------ EXCERPT PROVIDED
It’s just over three months since the UK voted to Brexit, and whilst everything has changed, it also seems like nothing has changed. I’m just going back now to read my post-Brexit reaction, and whilst I’ve definitely cooled down a lot more now, a lot of my feelings there are the same. I am still scared. I am still angry. I am still upset. (And I am still half-pretending that this whole thing is one big nightmare. I honestly wish so Brexit had never happened, but there you go.)
I will admit that I’ve somewhat been avoiding the news a bit — especially over the summer holidays, when I was away a lot anyway. I’m definitely not feeling as bad as I was, but it’s just sort of…a looming cloud I don’t like to remind myself of. I’m very good at just ignoring things I want to go away! It feels kind of weird to be describing my own feelings right now, actually? I don’t see much of that. Maybe it’s just what I read. But usually politics and Brexit stuff is factual; like, what’s happening here and who said that. It literally is a massive shadow over me, though.
I’m also pretty lucky that it hasn’t yet affected me dramatically; after all, I live in London (one of the most pro-Europe areas) and I’m already pretty privileged. No one is coming up to me and telling me to go home. No one is trying to attack me. I do still feel like the referendum vote was extremely emotion-driven — from what I’ve seen, it looks like people sort of just voted because they wanted immigrants to leave. (Or, like, to stop the oppression of the EU or whatever other crap is happening.)
------------
------ DATA
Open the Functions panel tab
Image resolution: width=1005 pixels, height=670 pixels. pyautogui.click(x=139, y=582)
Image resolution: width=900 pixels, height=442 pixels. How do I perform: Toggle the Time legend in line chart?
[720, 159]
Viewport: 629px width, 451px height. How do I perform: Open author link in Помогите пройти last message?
------------
------ DATA
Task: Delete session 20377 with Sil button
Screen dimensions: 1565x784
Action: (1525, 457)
------------
------ DATA
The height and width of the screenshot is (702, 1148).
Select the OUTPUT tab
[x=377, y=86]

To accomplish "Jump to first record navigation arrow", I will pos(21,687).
------------
§ **COMPLETE THE FOLLOWING**:
a - In the Brexit post, where does the writer live?
b - Write out the part of the Brexit post starting at "It’s just over" and ending at "there you go.)".
None of the items matter here.

§ **RESULTS OF THE TASKS**:
a - London.

b -
It’s just over three months since the UK voted to Brexit, and whilst everything has changed, it also seems like nothing has changed. I’m just going back now to read my post-Brexit reaction, and whilst I’ve definitely cooled down a lot more now, a lot of my feelings there are the same. I am still scared. I am still angry. I am still upset. (And I am still half-pretending that this whole thing is one big nightmare. I honestly wish so Brexit had never happened, but there you go.)